→ SUPPLIED TEXT
◆ ◆ ◆ ◆ ◆
That makes it difficult for those responsible for automakers' cybersecurity, “because they don’t have control of every other company’s infrastructure or the individual consumer of these cars that wants the bells and whistles and all the adaptive tech in their smart house, and so forth,” he said.
And perhaps one of the most difficult things for automakers is how far in advance they develop products, Valesek said.
“The cars that you’re going to see in 2026 are getting finalized right now. So you have to be way ahead of the game to make the security controls and fixes and mitigations and strategies that you want way more in advance than you would, say, in the software world,” Valasek told us.
The car is a computer
Addressing security across the entire ecosystem of connected cars means verifying the cyber hygiene of suppliers as well as helping consumers adjust to a world in which their car is a computer that needs software updates, experts told us.
On the first point, it’s becoming more common for companies doing business with EV makers to be asked to prove the hardware or software they’re providing—down to the chips and the code—was not in some way vulnerable to potentially hostile actors, like China, Iran, or Russia, Chaddock said.
“That is very, very difficult and costly to do, which means it’s either not being done or not being done right,” he said.
And as with most cybersecurity risks, humans could wind up being the biggest liability for automakers.
“A big challenge is [that] it’s a big shift in mindset as being the end user. And if they don’t play that part, that’s going to expose the system to a lot of risks,” Braendle said.
Regulatory bodies recognize the need to think about vehicles differently as well. Right now, most cybersecurity standards for the industry are not requirements, but recommendations—like those published by the NHTSA—provide a good starting point, Valasek said.
“I’m not a fan of regulations driving security, because there’s a saying—compliance doesn’t mean security. But it’s a foundation that we can build upon,” Braendle said.
Ultimately, it will take a lot of collaboration to secure this ecosystem, both within and between companies, Chaddock said.
“You need to treat it like a program, not a project,” he said. “There’s no finish line to this.”
◆ ◆ ◆ ◆ ◆
→ SET EXERCISE
How would you put this sentence from the connected-car security text into Spanish: "And as with most cybersecurity risks, humans could wind up being the biggest liability for automakers."?
◆ ◆ ◆ ◆ ◆
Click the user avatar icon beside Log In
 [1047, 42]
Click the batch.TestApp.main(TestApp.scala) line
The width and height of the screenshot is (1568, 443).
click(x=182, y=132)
◆ ◆ ◆ ◆ ◆
→ EXERCISE SOLUTION
Y, como ocurre con la mayoría de los riesgos de ciberseguridad, los seres humanos podrían acabar siendo el mayor punto débil para los fabricantes de automóviles.